Energy Intensive Business

The first point to make is that the ‘shock 36% rise’ is only applicable to the most energy-intensive businesses. More importantly, it doesn’t factor in generous Government compensation.

Certain industries, such as ceramics, aluminium and brewing, are eligible for a 65% reduction on their CCL charges – an offer now increased to 90% provided they meet certain efficiency targets.

 Additionally, the Government has already provided £250 million compensation and tax relief to these industries in 2011.

Other criticism, for example calling for the abolition of the Carbon Reduction Commitment (CRC), is also somewhat misplaced. For all its complications and limitations, the CRC has provided incentives for many of the largest companies to report their emissions and consequently become more energy efficient.

New simplifications to the scheme should also make it more effective. 

SMEs

There is also concern that certain SMEs could see energy bills increase by up to 22%.

With research suggesting that rising bills have adversely affected 40% of businesses and that a 25% year-on-year price rise would push one in twelve out of business, the Government cannot ignore such concerns.

However, businesses which use less than 12,000 kWh of electricity and 53,000 kWh of gas each year are exempt from the CCL. Furthermore, these low energy consumers only pay 5% VAT and not 20%. Businesses with a hospitality or residential element, for example B&Bs, care homes and campsites, are also exempt.

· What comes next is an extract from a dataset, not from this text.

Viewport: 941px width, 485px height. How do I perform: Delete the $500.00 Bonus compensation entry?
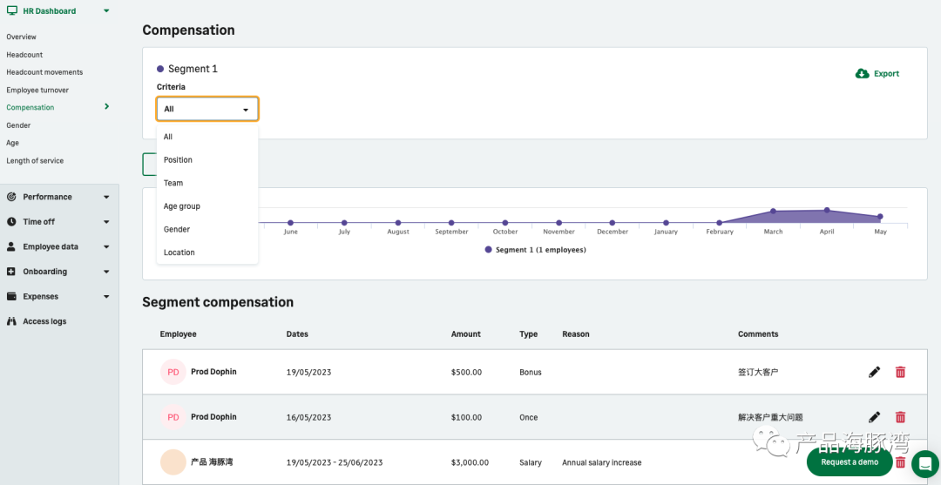900,372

So the ‘climate change tax’ isn’t necessarily the SME enemy that some might suggest.

Government help

Although the Government is asking business to help finance the new energy infrastructure that the UK badly needs, it’s also introduced policies which can help offset these rising bills.

Energy Policies

1. Enhanced Capital Allowance (ECA) Energy Scheme

This allows businesses to install approved energy saving technologies, for example heat pumps and LED lighting, with no first-year capital cost. They can then repay the cost in subsequent years using the savings on their energy bills.

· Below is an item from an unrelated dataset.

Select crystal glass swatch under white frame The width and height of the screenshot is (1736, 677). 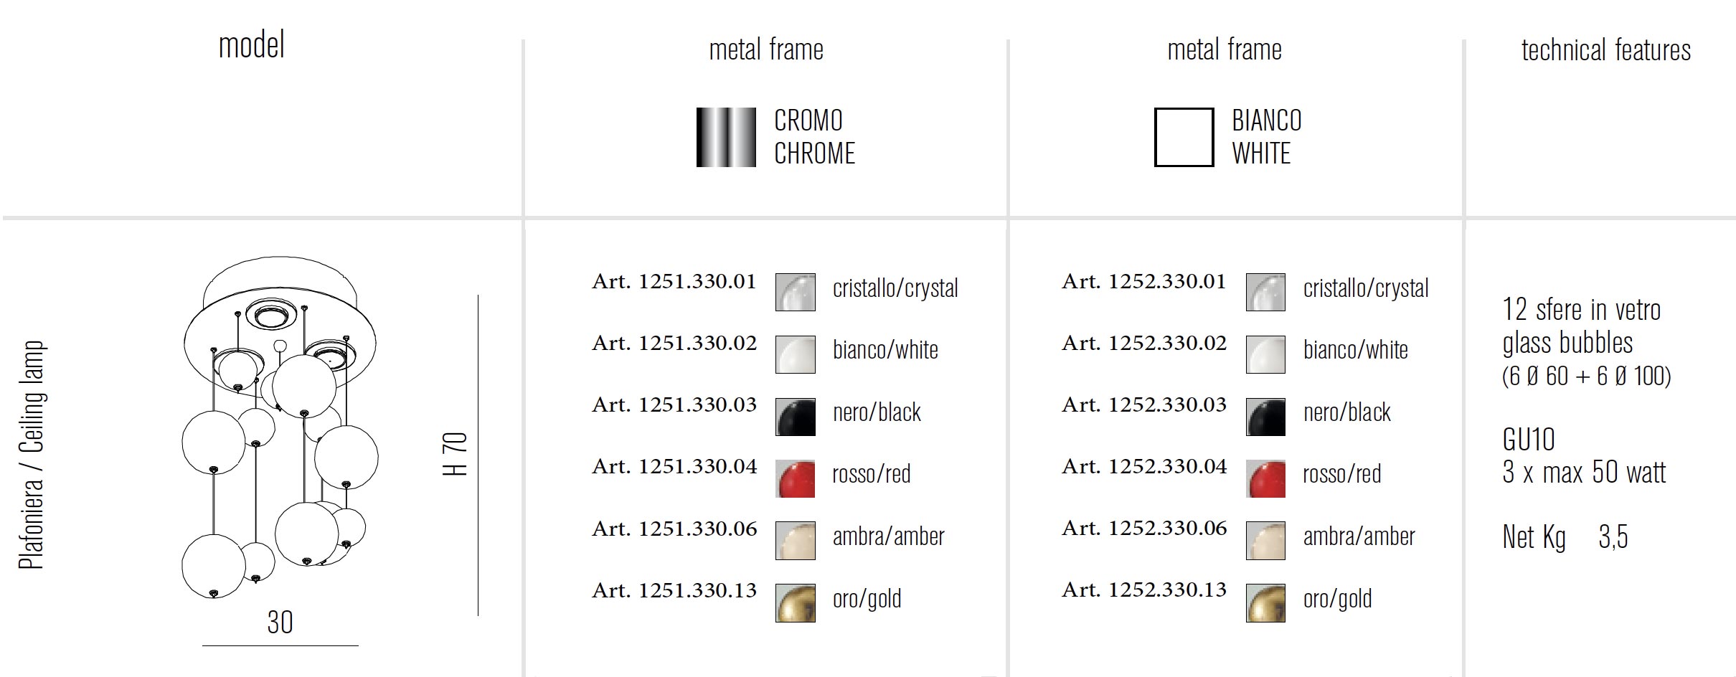click(1265, 292)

2. The Renewable Heat Incentive (RHI)

Although it has been delayed a number of times (current launch April 2014), new independent analysis suggests that the average project will offer a 16% rate of return – some as much as 20%. This is thanks to increased support recently promised by the Government. Consequently some businesses could repay the cost of a biomass boiler or heat pump in just six years.

3. The Green Deal

This enables businesses to insulate their properties with no upfront cost – the capital cost repaid via savings on the energy bill. Unlike the domestic scheme there is no upper limit, so businesses can refurbish their entire office. There’s been a lot of criticism of the Green Deal but provided the initial assessment is done to a good standard the measures should indeed save businesses money.

4. Feed-in-Tariff (FiT) 

Putting PV panels on the roof remains a good business investment, especially as the electricity is generated during the day when the office needs power for computers and air conditioning. A 10kW system can be paid off within 10 years.

Conclusion

There is evidence, therefore, that the Government is not leaving business high and dry when it comes to rising energy prices.

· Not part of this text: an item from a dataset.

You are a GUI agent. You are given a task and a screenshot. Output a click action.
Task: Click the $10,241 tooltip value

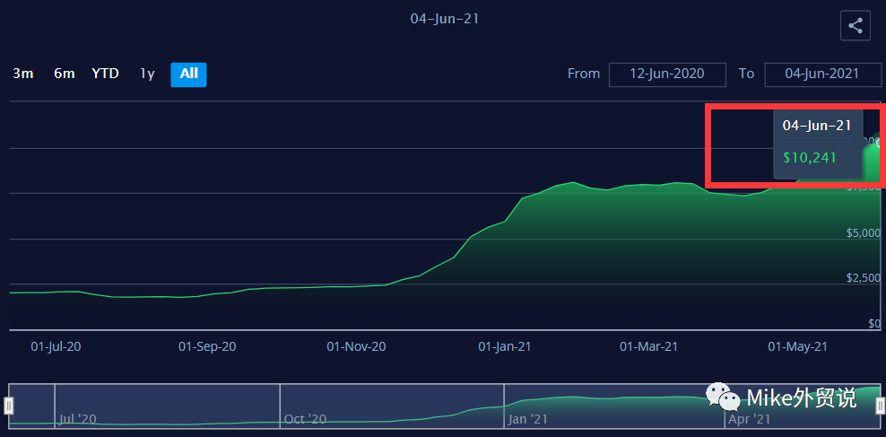coord(809,158)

It’s important that businesses realise why prices are going up: primarily because of rising wholesale gas prices, decreasing generation capacity, and the need to build a new, low-carbon energy infrastructure to deal with climate change and provide energy security.  

It’s also important that there is an open debate as to why businesses which are heavily reliant on fossil fuels and which lack new energy efficiency technologies are exposed to long-term risk and energy price rises.

Finally, it’s important for SMEs to take advantage of the energy policies currently on offer.